From behind, I hear Nigel saying, “We should start by free-associating words related to our goal. Like
revival, restoration, resurrection
. . .”
He’s either the most manic of the group or the sanest.
That said, saving Willa isn’t half as important to any of us as it is to him. I don’t think they’re
together
together. But sometimes that just deepens the ache.
Mr. Bilovski holds the elevator door. “Mornin’, kids. I’ve got your list here.”
INGREDIENTS
Lavender candles
River rocks
Eye of dragon
We ride down. When the elevator opens again, we’re faced with a shadowy subterranean space. It’s not a natural cavern. It looks like a warehouse with a blue-gray rock floor and ceiling. The room may have been blasted out. Or conjured.
“Did you two catch the elevator code Bilovski keyed in for the subbasement?” Vesper asks. “It’s 666.”
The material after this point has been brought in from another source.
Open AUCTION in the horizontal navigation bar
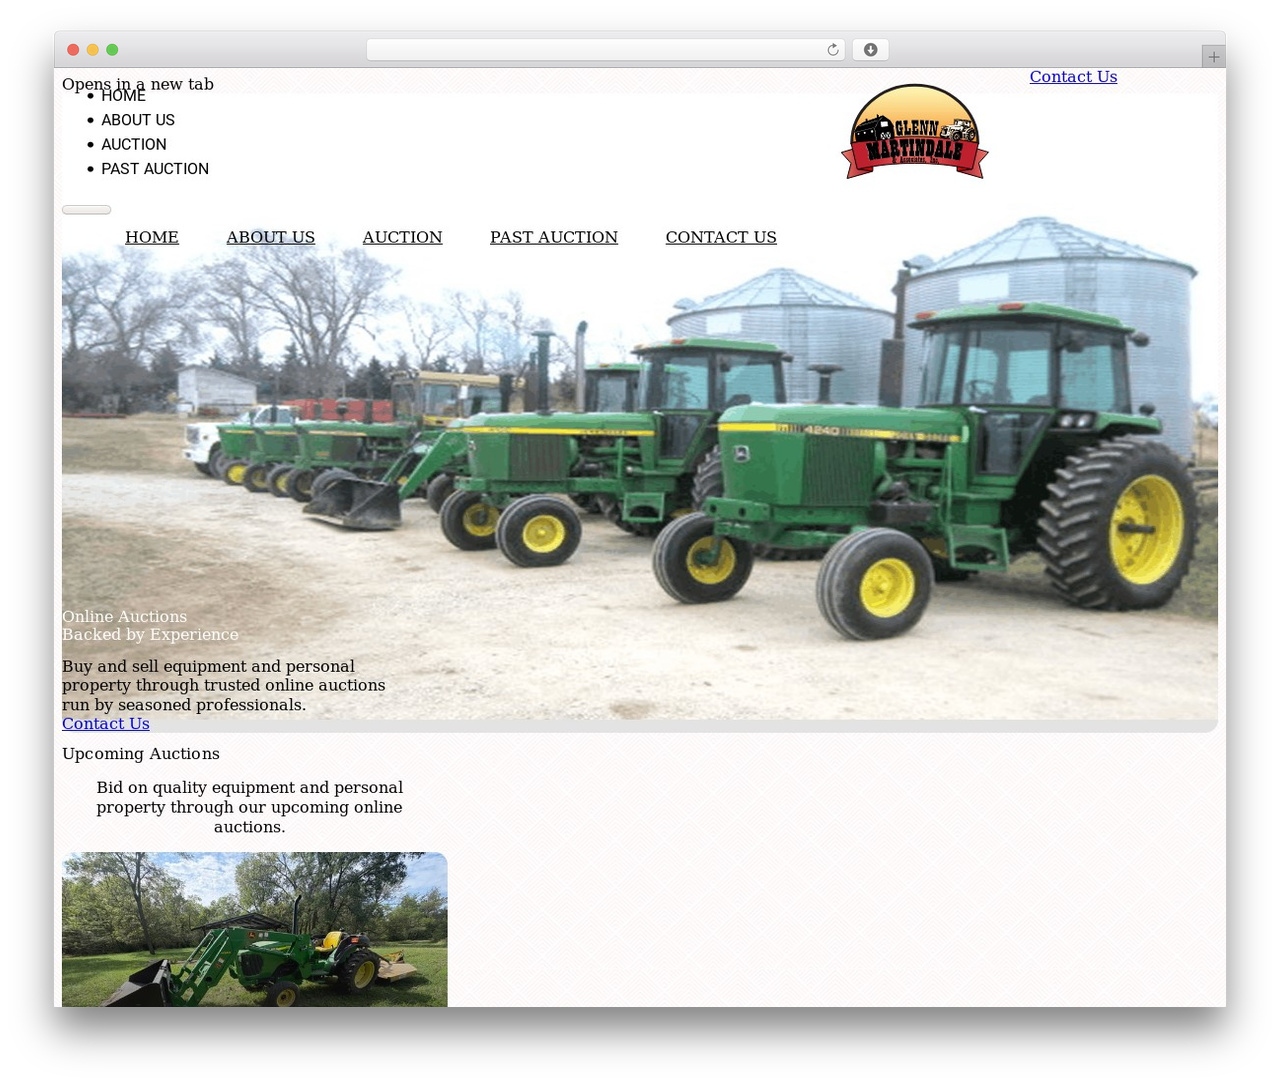Viewport: 1280px width, 1084px height. (x=402, y=237)
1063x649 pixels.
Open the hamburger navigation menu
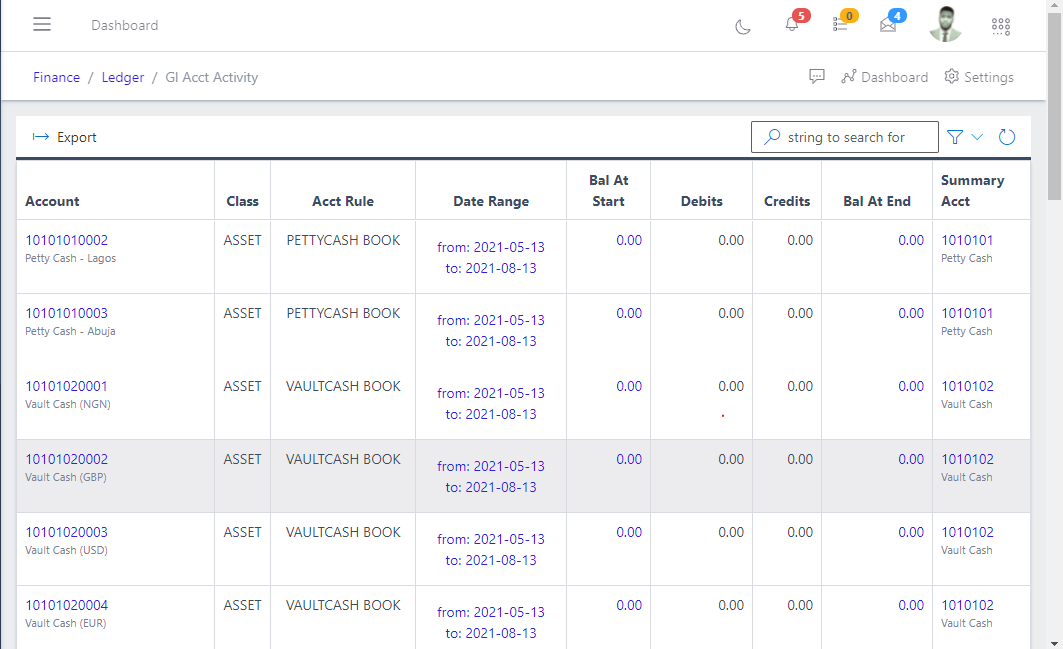(42, 24)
I should’ve guessed. I make a mental note of it.
The storage area is filled with long rows of high metal industrial shelves. We pass shelves of school supplies, toiletries, cleaning and laundry supplies, prepackaged food.
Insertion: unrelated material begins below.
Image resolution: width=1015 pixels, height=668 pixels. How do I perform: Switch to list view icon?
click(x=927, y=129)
Everything it would take to run a boarding school for at least a year.
Moving on, the selection gets more interesting. Whole animals and individual organs in jars of formaldehyde. Fetal pigs, octopuses, toads, ape brains.
Lucy moves in for a closer look. “Are those human fetuses?”
Vesper shakes her head. “Demon. See the little horn buds?”
“Forgive the dust,” Mr. Bilovski calls. “It was all I could do to get the shelves assembled and stocked by New Year’s.” Punching a button, he adds, “I’ll send the elevator back to fetch you. Mind your step. Wild —” The doors close.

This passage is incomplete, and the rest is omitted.